# Men Parting Their Hair Down The Middle



## fmdog44 (Nov 12, 2020)

It is pretty much commonly regarded that men look silly with their hair parted down the middle (Alfalfa) but not so for women. Why?


----------



## Judycat (Nov 12, 2020)

Men with hair parted down the middle? I'm still trying to figure out women wanting extremely heavy brows!


----------



## MarciKS (Nov 12, 2020)

I think both look ridiculous. We have an employee that draws her brows on. I swear to ya...she looked just like this first time I saw them.

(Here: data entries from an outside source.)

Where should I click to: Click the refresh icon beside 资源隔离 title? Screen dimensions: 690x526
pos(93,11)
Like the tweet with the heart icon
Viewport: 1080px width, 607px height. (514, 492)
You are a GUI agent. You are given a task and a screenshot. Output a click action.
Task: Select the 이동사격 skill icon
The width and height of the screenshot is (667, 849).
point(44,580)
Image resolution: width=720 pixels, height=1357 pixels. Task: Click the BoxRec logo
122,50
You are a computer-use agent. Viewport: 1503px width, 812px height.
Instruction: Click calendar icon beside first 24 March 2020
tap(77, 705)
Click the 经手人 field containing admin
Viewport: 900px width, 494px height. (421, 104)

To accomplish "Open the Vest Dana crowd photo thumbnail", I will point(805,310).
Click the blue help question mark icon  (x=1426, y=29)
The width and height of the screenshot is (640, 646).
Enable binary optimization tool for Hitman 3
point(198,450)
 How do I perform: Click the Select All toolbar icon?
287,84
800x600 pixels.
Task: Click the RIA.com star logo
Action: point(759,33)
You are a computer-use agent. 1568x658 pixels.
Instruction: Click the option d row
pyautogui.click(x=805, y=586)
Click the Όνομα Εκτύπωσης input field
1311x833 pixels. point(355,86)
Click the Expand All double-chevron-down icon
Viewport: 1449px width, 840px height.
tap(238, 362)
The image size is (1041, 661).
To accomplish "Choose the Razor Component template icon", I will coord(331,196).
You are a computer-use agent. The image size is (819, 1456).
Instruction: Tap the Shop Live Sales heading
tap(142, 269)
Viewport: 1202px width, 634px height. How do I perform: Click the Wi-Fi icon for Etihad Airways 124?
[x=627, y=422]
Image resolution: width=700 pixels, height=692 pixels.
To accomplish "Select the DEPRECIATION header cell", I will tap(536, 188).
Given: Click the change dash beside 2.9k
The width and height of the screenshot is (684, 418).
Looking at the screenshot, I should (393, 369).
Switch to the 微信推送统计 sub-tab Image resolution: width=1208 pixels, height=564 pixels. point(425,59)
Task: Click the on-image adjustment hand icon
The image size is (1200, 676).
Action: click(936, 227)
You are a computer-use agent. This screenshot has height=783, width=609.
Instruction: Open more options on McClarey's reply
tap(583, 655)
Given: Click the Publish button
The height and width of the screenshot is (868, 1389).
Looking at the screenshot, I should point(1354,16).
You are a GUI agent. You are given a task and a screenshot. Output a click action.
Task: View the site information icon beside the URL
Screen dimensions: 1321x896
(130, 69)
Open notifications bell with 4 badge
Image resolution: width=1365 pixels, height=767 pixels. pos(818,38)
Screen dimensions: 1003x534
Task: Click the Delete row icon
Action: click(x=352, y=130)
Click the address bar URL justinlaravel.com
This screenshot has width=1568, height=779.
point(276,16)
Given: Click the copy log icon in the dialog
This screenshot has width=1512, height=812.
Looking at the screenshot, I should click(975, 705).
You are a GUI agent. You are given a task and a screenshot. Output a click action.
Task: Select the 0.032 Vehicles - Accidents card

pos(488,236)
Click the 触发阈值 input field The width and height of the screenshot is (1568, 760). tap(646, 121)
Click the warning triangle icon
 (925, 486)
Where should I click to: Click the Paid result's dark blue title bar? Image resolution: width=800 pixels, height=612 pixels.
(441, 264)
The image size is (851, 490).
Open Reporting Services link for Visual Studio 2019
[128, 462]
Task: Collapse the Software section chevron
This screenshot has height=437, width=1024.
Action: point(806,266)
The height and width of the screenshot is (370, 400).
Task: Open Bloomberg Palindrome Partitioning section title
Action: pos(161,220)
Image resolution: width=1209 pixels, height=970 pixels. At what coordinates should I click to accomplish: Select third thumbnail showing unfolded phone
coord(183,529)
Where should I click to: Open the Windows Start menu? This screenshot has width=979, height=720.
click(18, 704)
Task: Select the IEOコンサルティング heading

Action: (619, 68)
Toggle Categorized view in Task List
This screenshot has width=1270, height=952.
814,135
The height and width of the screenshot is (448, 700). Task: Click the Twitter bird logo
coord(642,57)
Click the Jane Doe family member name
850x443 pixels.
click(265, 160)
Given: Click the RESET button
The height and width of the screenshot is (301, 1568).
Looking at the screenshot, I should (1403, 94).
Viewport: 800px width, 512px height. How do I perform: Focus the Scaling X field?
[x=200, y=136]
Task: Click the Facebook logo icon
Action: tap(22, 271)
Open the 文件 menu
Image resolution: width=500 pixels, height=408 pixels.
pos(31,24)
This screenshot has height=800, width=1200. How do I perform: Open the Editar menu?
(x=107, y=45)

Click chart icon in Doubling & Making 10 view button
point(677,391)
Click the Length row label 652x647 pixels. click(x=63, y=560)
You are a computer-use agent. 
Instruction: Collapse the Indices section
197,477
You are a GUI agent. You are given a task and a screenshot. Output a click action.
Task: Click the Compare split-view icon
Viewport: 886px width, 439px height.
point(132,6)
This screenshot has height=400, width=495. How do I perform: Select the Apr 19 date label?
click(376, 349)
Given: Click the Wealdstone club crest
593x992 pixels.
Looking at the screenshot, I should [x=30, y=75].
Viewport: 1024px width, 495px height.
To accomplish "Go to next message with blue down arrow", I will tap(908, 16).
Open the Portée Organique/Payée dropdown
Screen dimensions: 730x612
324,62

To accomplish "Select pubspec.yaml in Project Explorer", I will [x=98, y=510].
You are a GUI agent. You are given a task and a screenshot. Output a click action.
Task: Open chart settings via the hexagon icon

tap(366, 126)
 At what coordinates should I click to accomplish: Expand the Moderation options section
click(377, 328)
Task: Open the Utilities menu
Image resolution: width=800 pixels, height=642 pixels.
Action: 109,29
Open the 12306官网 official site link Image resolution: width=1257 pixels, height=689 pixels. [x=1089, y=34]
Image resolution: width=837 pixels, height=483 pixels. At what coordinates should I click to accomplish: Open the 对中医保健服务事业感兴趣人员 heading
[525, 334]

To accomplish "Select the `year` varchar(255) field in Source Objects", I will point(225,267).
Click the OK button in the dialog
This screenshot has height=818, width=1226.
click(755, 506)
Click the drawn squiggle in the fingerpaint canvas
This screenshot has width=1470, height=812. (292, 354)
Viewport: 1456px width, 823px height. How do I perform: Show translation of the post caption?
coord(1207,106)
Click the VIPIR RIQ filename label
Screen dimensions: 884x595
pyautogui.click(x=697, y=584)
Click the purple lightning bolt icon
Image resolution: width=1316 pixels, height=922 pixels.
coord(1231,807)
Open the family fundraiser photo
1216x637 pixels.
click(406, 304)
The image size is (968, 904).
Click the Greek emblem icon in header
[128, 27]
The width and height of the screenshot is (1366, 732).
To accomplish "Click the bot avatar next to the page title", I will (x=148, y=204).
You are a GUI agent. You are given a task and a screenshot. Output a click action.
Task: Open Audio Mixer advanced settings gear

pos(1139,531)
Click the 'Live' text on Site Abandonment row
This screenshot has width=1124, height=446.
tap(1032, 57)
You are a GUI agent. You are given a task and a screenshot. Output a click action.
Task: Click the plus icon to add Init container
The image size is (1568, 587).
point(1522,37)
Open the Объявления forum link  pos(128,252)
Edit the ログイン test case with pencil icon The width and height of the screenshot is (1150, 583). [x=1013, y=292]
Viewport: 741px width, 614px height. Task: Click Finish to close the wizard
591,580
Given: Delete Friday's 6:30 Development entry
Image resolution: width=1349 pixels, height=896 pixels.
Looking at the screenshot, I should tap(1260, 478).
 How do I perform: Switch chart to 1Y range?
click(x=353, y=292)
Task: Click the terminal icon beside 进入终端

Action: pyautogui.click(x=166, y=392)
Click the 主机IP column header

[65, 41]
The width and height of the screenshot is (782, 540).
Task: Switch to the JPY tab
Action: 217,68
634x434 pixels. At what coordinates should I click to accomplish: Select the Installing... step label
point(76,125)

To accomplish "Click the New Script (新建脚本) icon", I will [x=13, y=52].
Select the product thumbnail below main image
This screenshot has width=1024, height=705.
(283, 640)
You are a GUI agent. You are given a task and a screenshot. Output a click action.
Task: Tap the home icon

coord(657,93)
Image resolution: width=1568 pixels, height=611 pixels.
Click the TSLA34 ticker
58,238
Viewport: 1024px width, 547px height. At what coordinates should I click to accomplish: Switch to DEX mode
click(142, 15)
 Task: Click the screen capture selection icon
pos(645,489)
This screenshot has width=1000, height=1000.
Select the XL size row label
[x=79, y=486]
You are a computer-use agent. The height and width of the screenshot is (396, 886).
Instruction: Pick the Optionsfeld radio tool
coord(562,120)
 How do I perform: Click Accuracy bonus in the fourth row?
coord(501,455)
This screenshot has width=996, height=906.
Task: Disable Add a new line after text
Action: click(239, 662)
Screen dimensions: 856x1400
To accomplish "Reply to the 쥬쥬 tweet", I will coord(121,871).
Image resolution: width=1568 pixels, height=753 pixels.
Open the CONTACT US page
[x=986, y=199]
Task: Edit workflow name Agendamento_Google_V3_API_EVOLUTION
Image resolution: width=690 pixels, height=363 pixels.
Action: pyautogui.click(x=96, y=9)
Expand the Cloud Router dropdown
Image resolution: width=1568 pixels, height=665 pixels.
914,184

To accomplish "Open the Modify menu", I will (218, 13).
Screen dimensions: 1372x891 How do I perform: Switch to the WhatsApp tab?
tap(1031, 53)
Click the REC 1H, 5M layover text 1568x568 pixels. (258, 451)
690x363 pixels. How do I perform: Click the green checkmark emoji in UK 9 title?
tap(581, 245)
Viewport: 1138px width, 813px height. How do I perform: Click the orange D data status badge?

Bout made me spit pop all over my work station.


----------



## Murrmurr (Nov 12, 2020)

All through the 60s and 70s men usually split their long hair with a center-part, including me. It only looks silly now that we're losing it and/or wearing it short. Center-parts on men were all the rage in Europe back in the days of wigs and tights. So, I guess it has to do with hair length, and maybe the question we should be asking is Why did men start shearing off their locks?


----------



## SilentSoul (Nov 12, 2020)

_Not all women look good with a part down the middle. I have tried it on a couple of occasions. I looked like an idiot. I ended up growing my bangs back out._


----------



## Rosemarie (Nov 13, 2020)

Our hair doesn't grow symmetrically, so you can't get both sides exactly the same. One side is always fighting to move over to the other side. I used to have a centre parting with a fringe, which looked ok with plaits, but it looks weird now.


----------



## Ferocious (Nov 13, 2020)

*Hmmm.............'parting one's hair down the middle'?   
I tried that once, but people just pointed their fingers in my direction and laughed.............it was my Mam who told me to try parting it the other way........instead of from ear to ear. *


----------



## Aunt Marg (Nov 13, 2020)

Ferocious said:


> *Hmmm.............'parting one's hair down the middle'?
> I tried that once, but people just pointed their fingers in my diection and laughed.............it was my Mam who told me to try parting it the other way........instead of from ear to ear. *


ROFLMAO!

I say part your hair any way your like, just don't partake in combing your hair by starting at the base of your neckline and dragging it the front, now that's a problem!


----------



## gennie (Nov 13, 2020)

Aunt Marg said:


> ROFLMAO!
> 
> I say part your hair any way your like, just don't partake in combing your hair by starting at the base of your neckline and dragging it the front, now that's a problem!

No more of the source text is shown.